A recent article dealing with the AEC questioned why the various agencies and organisations charged with overseeing its eventual implementation appeared not to have taken into account the importance of the key cities which will make up the trading bloc.

Consider the following substantive facts. The major cities within ASEAN generate an estimated 80 percent of the Gross Domestic Product of the trading bloc. As well, some of the emerging urban centres are expected to provide around 40 percent of global growth over the next decade or so.

Equally, cities and large urban conurbations are growing substantially as more and more people move from rural communities to seek what they believe is a better economic life in urban areas. The five dominant mega-urban regions in ASEAN are Java (centering on Jakarta), Manila, Singapore, Kuala Lumpur, and Bangkok. Between them they hold close to 66 percent of the entire population of the region.

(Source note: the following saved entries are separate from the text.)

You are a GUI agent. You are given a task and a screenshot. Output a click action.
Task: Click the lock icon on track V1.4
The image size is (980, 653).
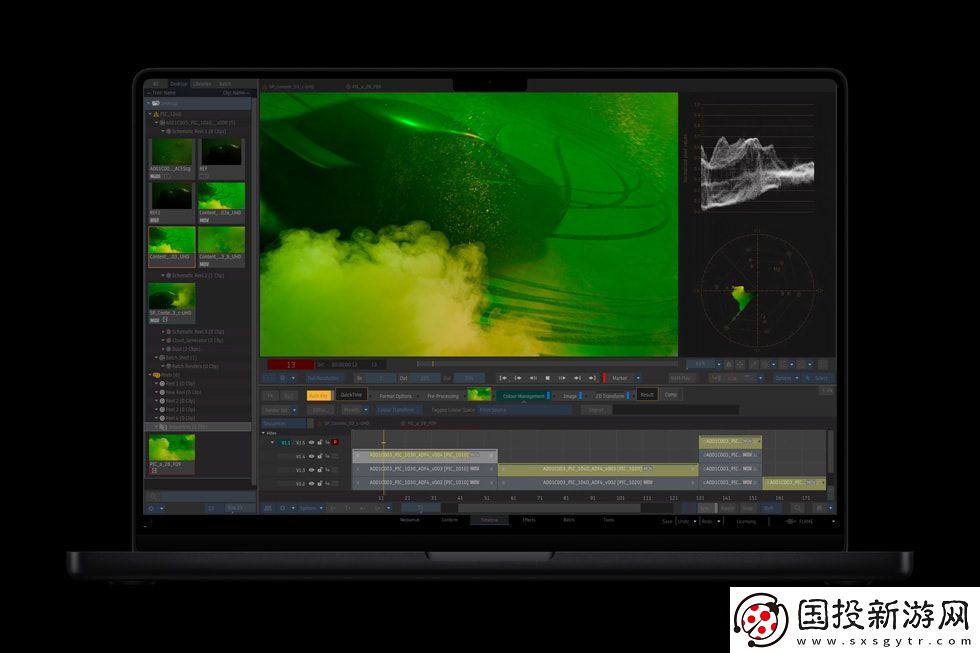point(319,456)
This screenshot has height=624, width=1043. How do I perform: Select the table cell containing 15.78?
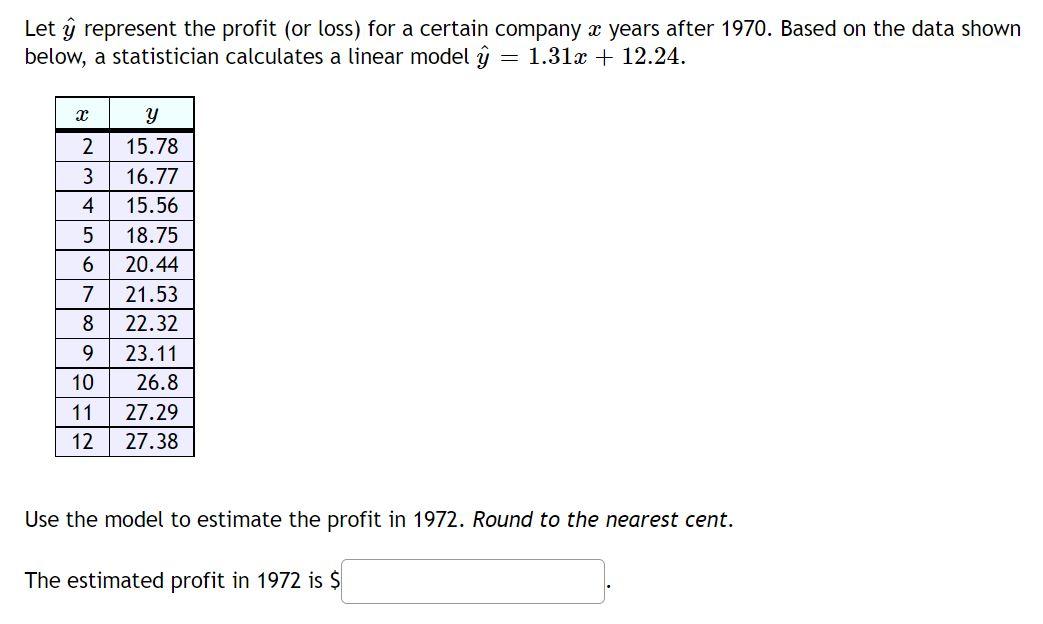point(151,145)
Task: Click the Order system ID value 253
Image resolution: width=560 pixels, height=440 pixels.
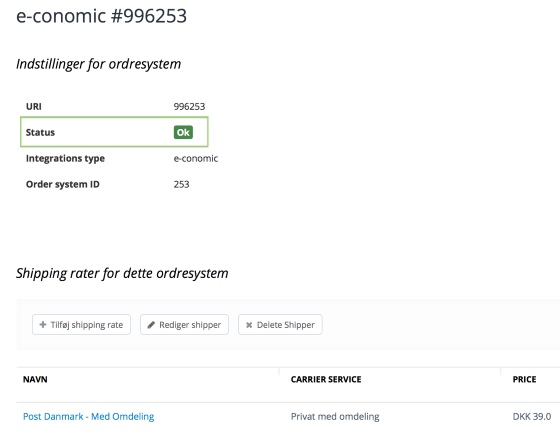Action: click(x=181, y=184)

Elsewhere, figures show Laos is urbanizing at 5.6 percent per annum, ahead of Cambodia at 4.6 percent, Myanmar at 3.9 percent and Indonesia at 3.3 percent.

Admittedly, Thailand is urbanizing at a slower rate, but then Bangkok is already a massive megalopolis. Some major regional centres have experienced substantial growth patterns in recent years, especially along the expected trading lines which will stretch across Thailand to link up with Vietnam and into China.

Much urbanization is unplanned, or under-planned. This leads to traffic congestion, pollution, and poor basic services.

Although, as recent studies appear to show, the AEC blueprint will not be fully implemented come the end of 2015, there is almost no doubt those elements left to be completed will eventually be integrated. According to the Asian Development Bank, as at October last year, ASEAN member countries had completed 67 percent of the AEC projects as set out in the blueprint.

Unfortunately, as this recent article noted, there is no direct mention of cities and urban development. Infrastructure is covered, of course, but only as a whole of project factor. Equally, while there is a working group covering rural development, there is nothing devoted specifically to urban development. As the article notes, ‘poverty is an increasingly an urban affair, and cities just matter more: economically,

socially and environmentally.’

By way of contrast, the European Union (EU) had also failed to consider the specific subject of urban development, but in the past decade or so has sought to redress this. Nonetheless, it was only in 2011 that the EU formalized a proper urban policy.

Given the arguably even greater importance of urban areas within the AEC vis-à-vis the EU, it may well be a sensible idea for those at the helm of AEC policy to look closely at what the EU has and is doing, and extrapolate this for 2015 and beyond.